## PROVIDED PASSAGE
Yesterday, I received a very interesting letter from Mr Stuart Kretch, asking me some questions about the role of science and mathematics in Agile Software Development.

I quote his email here with his permission:

I’ve been involved in planning and delivering software consulting projects since the 90s. Software and project plans are mathematical objects and ought to be amenable to more formal analyses. This leads to more agile plans. This does not mean that human factors are unimportant, but rather that there are fundamental limitations inherent in the implementation process. By carefully separating them, we gain better control over work.

I have a couple of general questions that I’d like to pose:

  1. Do you know of any references of work involving the formal theoretical foundations for Agile approaches that you could share?
  2. Do you have any thoughts on the usefulness of such approaches might be? I have no illusions that there are silver bullets, but I’d be extremely interested in your thoughts. The reason that I ask is that there seems to be a long history of software implementation being problematic.

Anything - even just observations - that you can suggest would be very much appreciated. Thanks very much.

I replied with remarks that seem to me to fit my current thinking, but that rather surprised even me who wrote them. I’ll quote myself here, and then sometimes elaborate.

## REQUEST A
Answer these questions using the passage on Agile and formal analysis:
(i) Since when has Mr Stuart Kretch been involved in planning and delivering software consulting projects?
(ii) What kind of objects does his email call software and project plans?
(iii) In the last paragraph, who is surprised by the replies?
## REQUEST B
Reproduce the passage on Agile and formal analysis word for word, starting at "2. Do you have" and ending at "implementation being problematic.".

## LISTED ENTRIES
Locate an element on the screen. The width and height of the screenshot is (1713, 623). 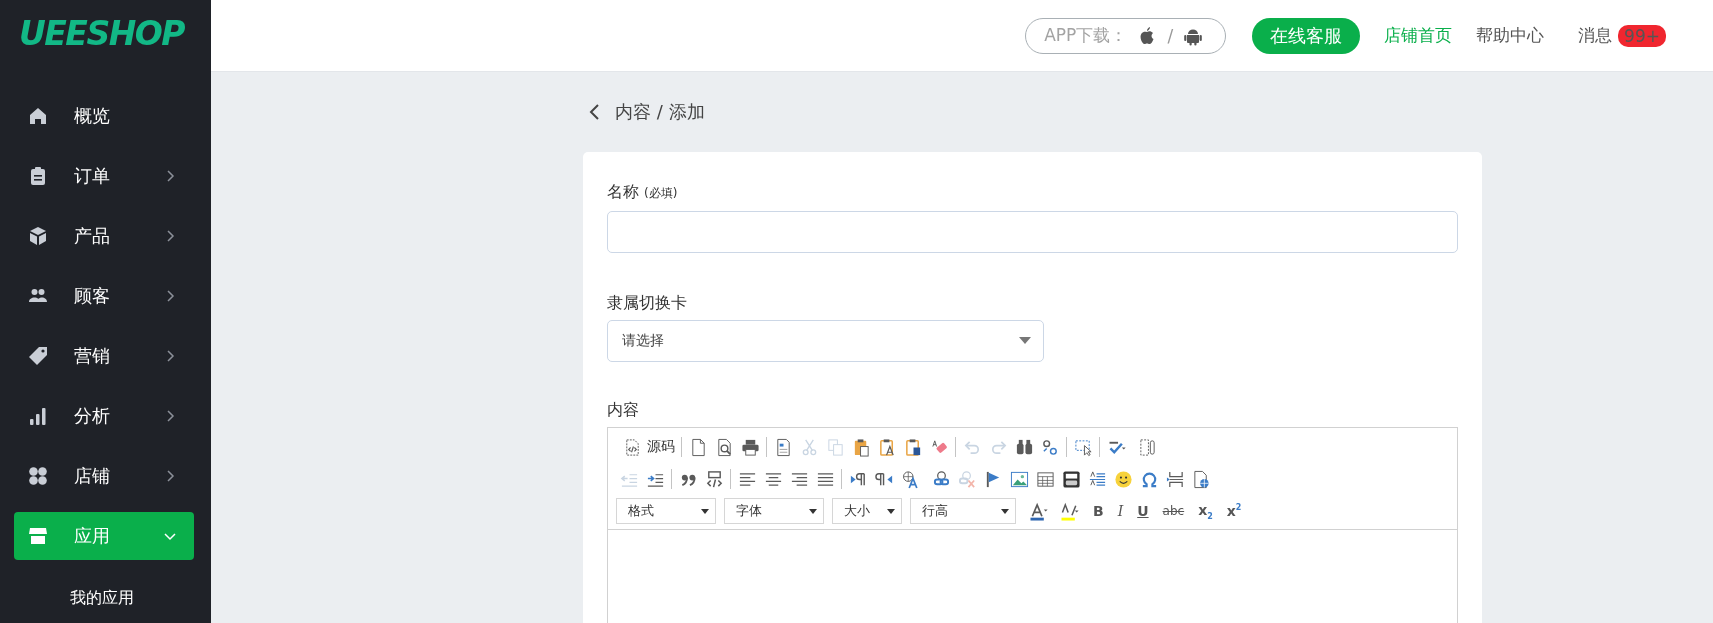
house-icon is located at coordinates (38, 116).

==

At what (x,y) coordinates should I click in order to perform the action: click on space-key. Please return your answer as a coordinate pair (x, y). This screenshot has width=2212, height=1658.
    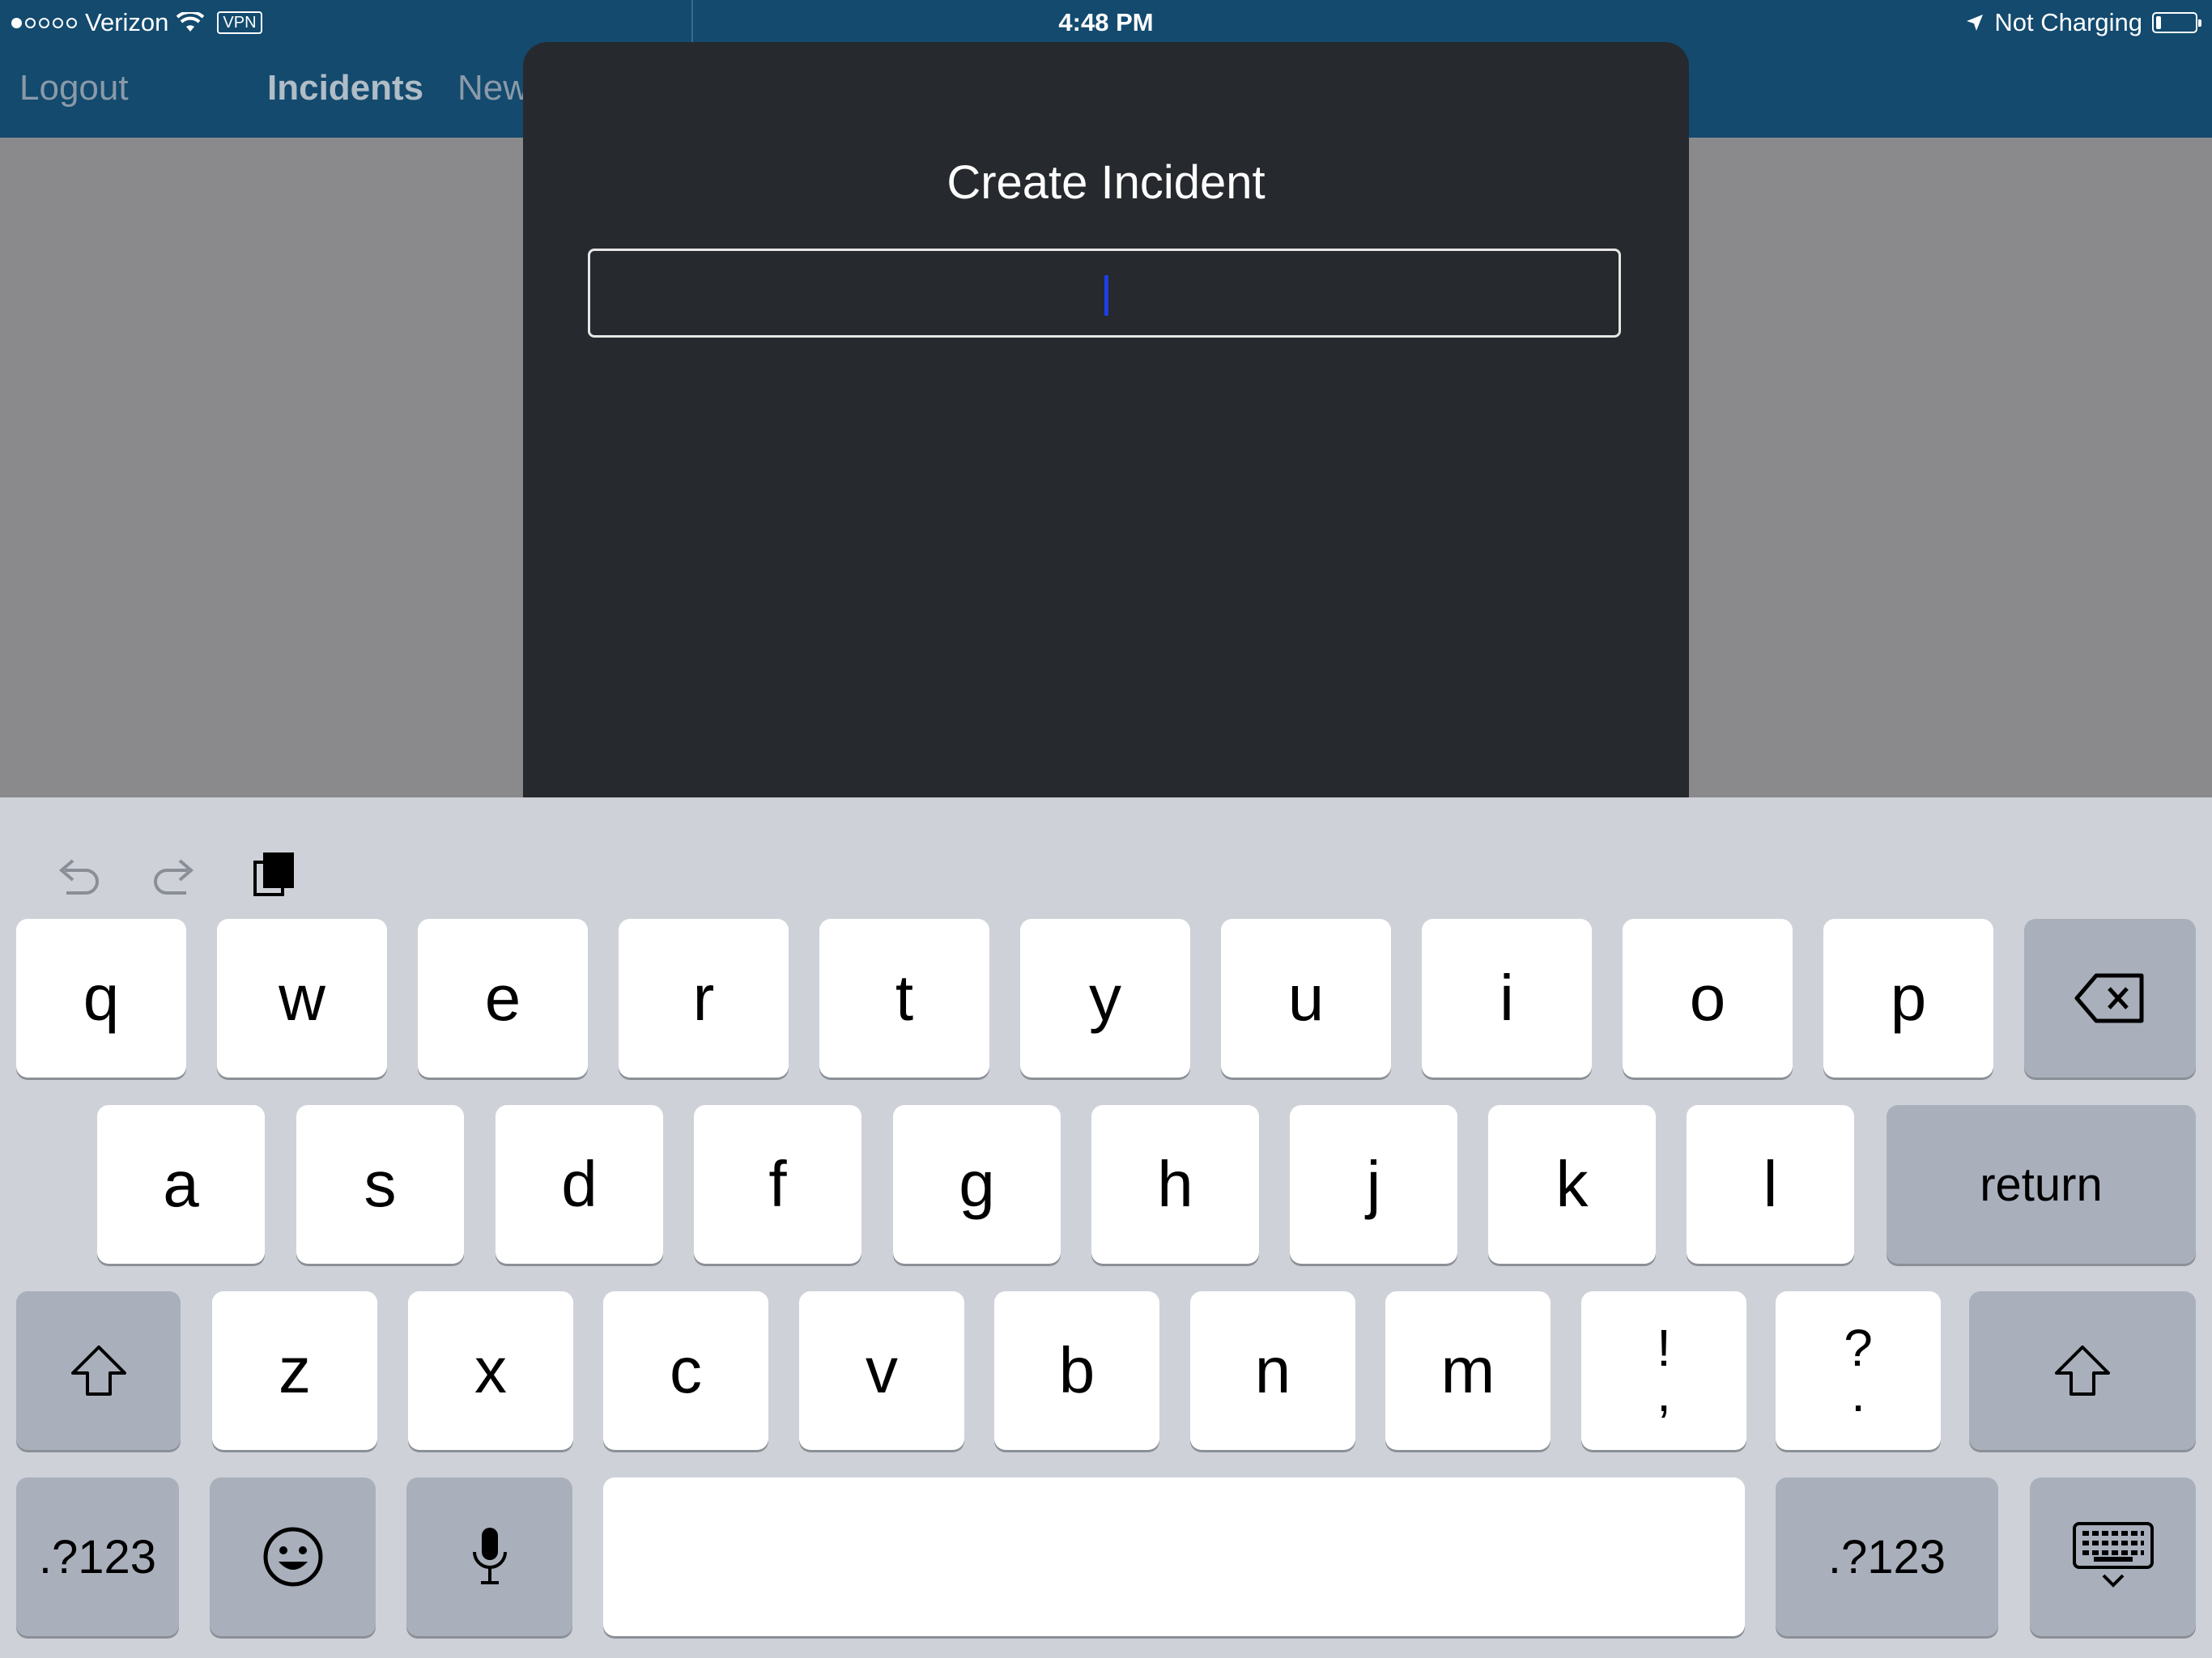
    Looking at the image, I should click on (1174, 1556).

--

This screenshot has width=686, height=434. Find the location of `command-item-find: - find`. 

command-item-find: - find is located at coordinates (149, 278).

## WRITTEN REPLY A
(i) Since the 90s.
(ii) Mathematical objects.
(iii) The one who wrote them, the author of the passage.

## WRITTEN REPLY B
2. Do you have any thoughts on the usefulness of such approaches might be? I have no illusions that there are silver bullets, but I’d be extremely interested in your thoughts. The reason that I ask is that there seems to be a long history of software implementation being problematic.